### Dataset records
------------------------------------------------------------------------

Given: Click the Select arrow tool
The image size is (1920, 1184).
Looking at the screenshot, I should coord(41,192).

------------------------------------------------------------------------

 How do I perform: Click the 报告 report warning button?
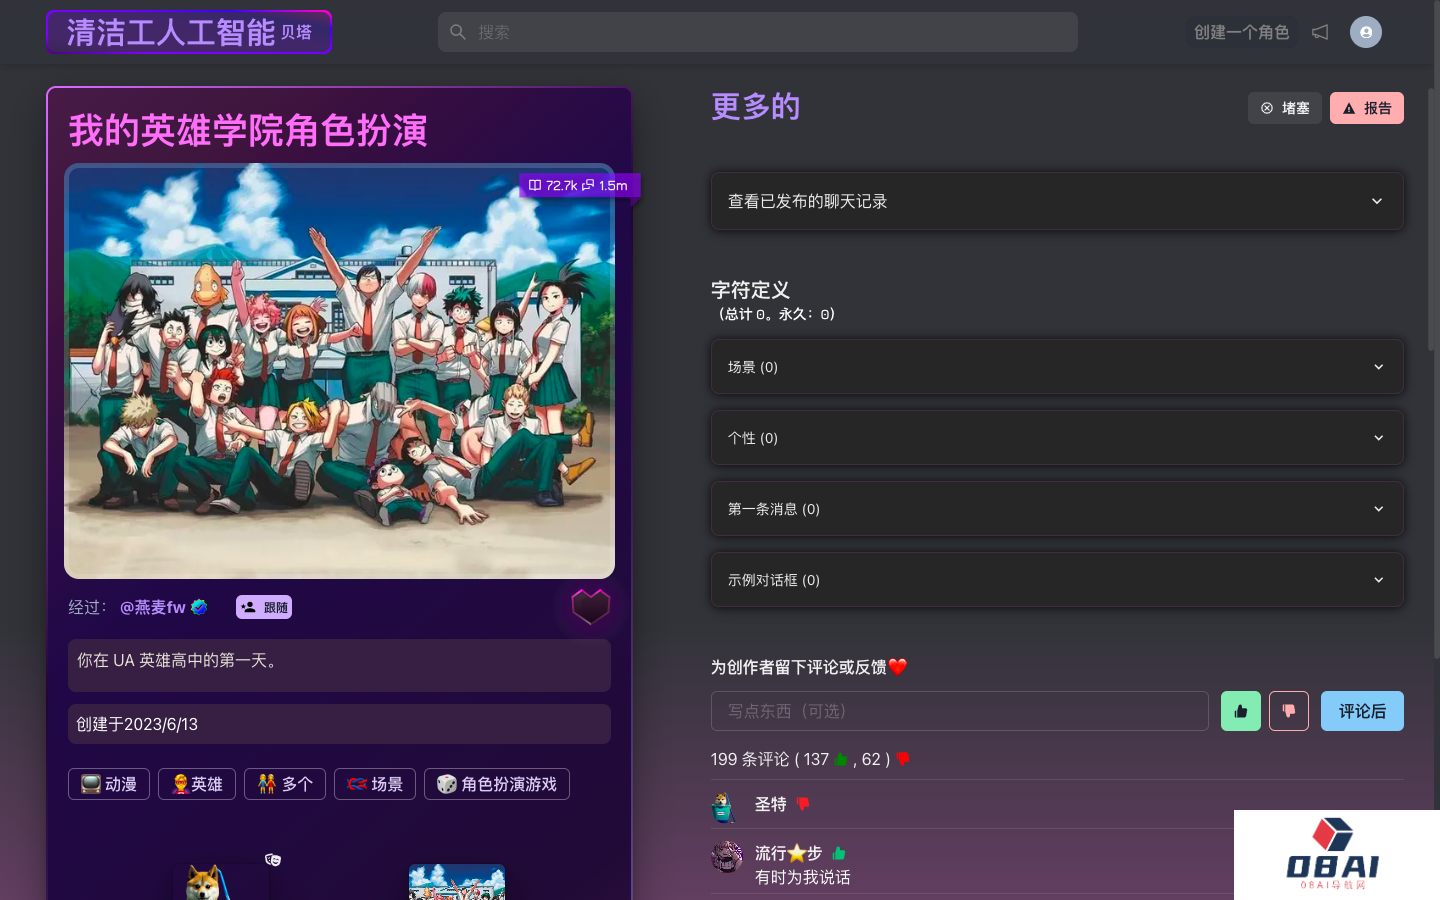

------------------------------------------------------------------------

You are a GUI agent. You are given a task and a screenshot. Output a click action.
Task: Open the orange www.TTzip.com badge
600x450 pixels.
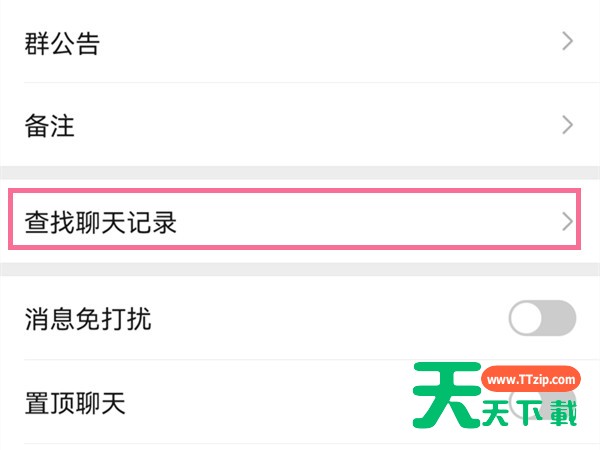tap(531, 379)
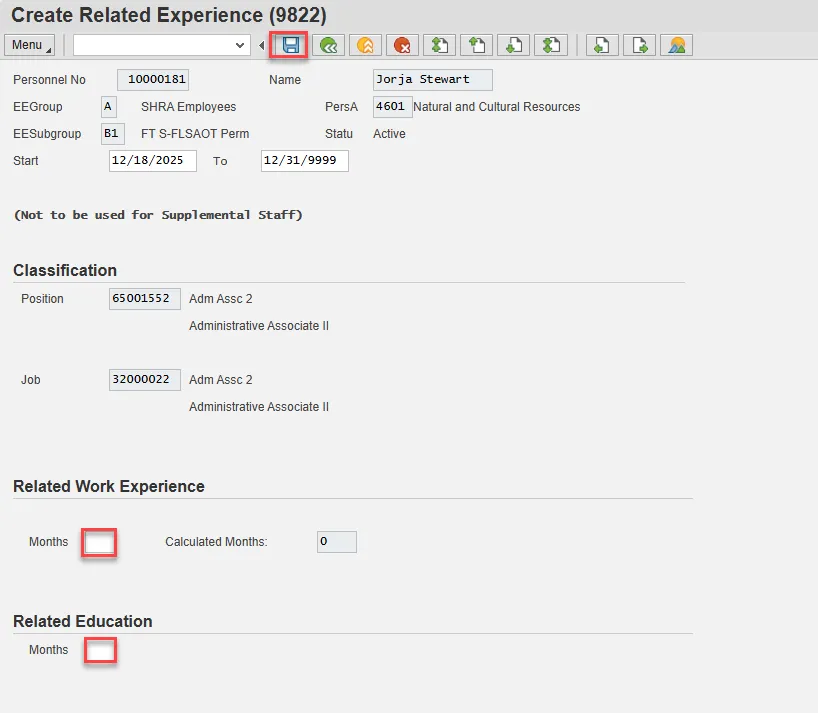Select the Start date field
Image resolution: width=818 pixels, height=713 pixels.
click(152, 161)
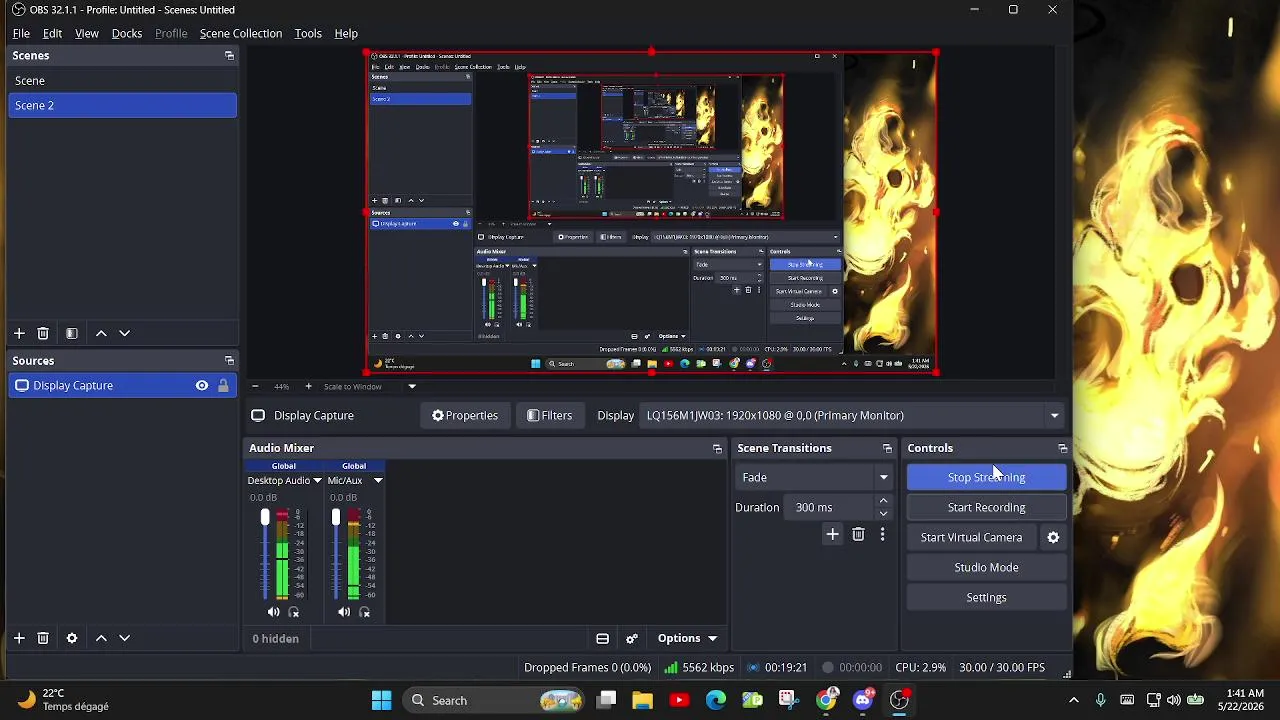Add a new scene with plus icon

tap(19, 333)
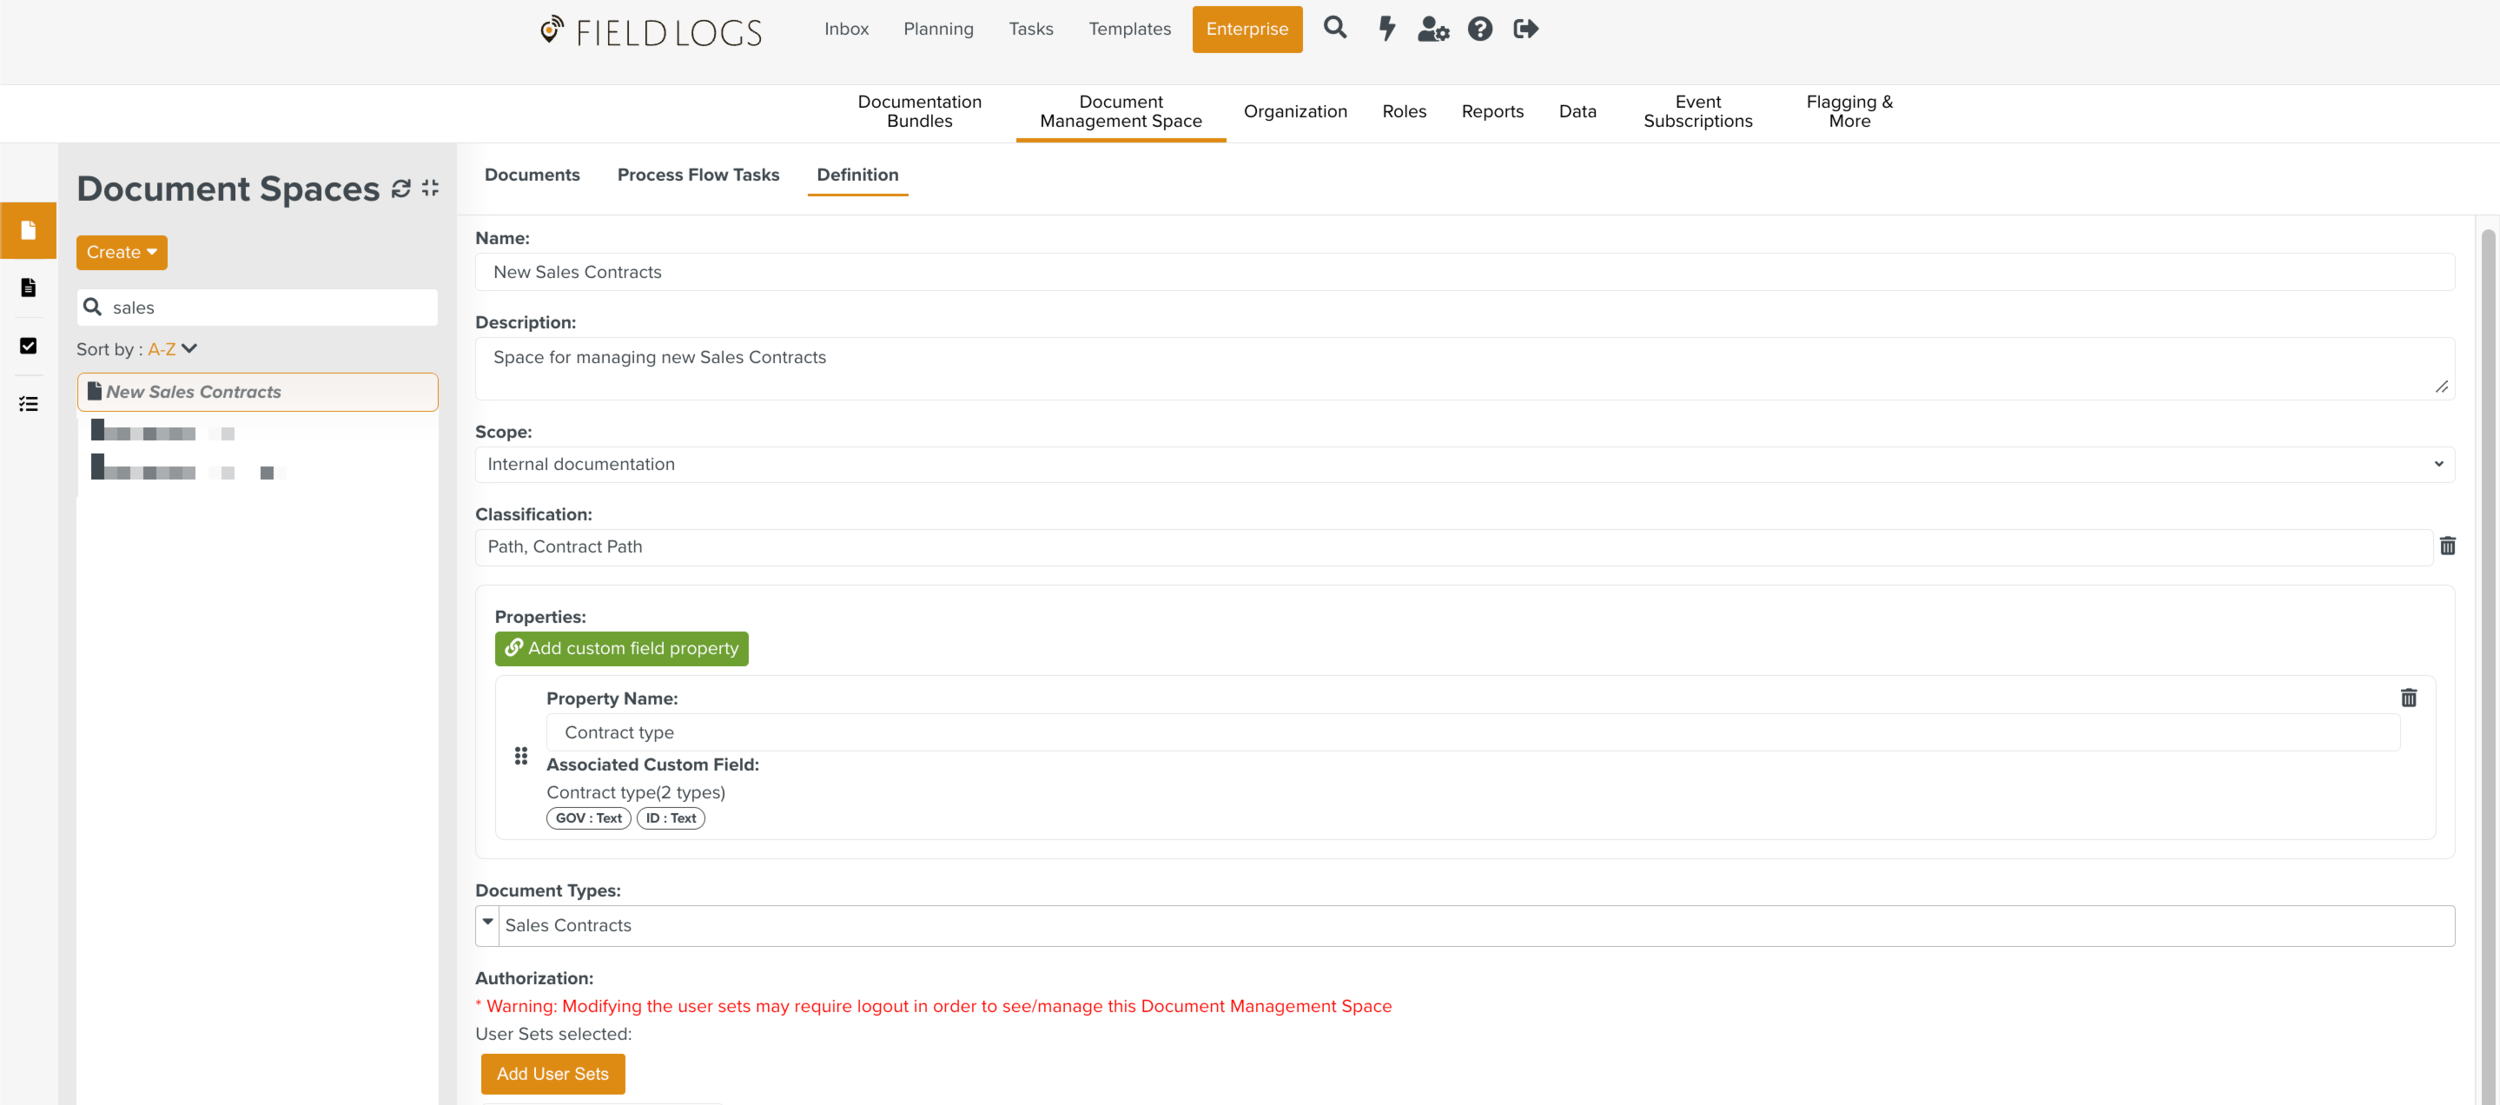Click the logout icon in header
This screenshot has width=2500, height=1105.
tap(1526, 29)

------------------------------------------------------------------------

### What to do
Return the lines starting at the one containing "Given: Click the Select arrow tool" and ending at the one containing "Looking at the", reproducing them exactly.

### Reply
Given: Click the Select arrow tool
The image size is (1920, 1184).
Looking at the screenshot, I should coord(41,192).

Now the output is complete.